Friday, April 13, 2012

Henry Spencer, "Lessons From Smallsats for Small Launchers"

The university Henry works at does have paying customers. With money they have launches on schedule. In some ways they are a company. Most of their satellites are 20cm cubes.

Here are a few lessons they have learned:

Just because the old guard does something a certain way doesn’t mean it is the right way. You can’t trim out items one by one because too often they interact together.

Making things work is hard. Good to get into the hardware soon. Good to get something simple working and then make it complicated. Don’t jump to something complicate. Learn from something basic.

Start with small. Having your first attempt fail is really, really bad for funding. It is more important to have something work that it have a lot of features.

It is really bad to have a failure which you can’t explain.

Cheap and quick is important for developing hardware. The radiation toughed electronics is bad, takes too long. Most of the radiation harden is primitive. The commercial stuff is robust. Commercial chips have more on a single chip than the radiation chips, so need fewer wiring. Henry talked about one satellite which has been in orbit for nine years with commercial parts and it is working just fine.

More important just to get something working; don’t worry about performance. Focus on making it bullet proof.

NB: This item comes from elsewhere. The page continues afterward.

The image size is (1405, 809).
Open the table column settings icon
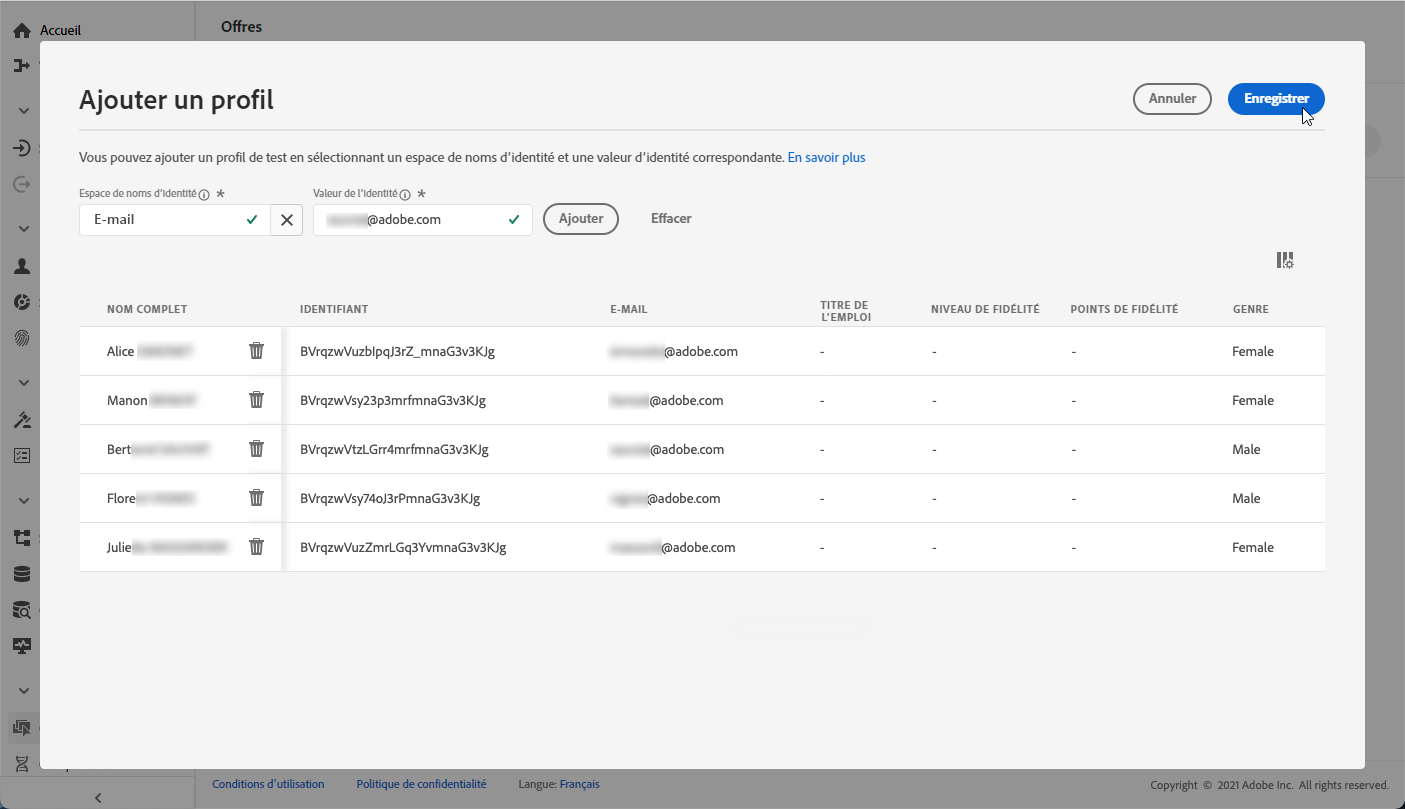[x=1285, y=260]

Good to design out as many death modes as you can. For example they try to make sure that even if the software goes berserk and tries to kill the hardware it wouldn’t be able to hurt the hardware.

Make sure to completely understand each failure. It could be disastrous to encounter a failure and merely put a bandaid over it.

Regulation is a long lead item. Get talking with everyone as soon as possible. For example make sure you have access to radio spectrums.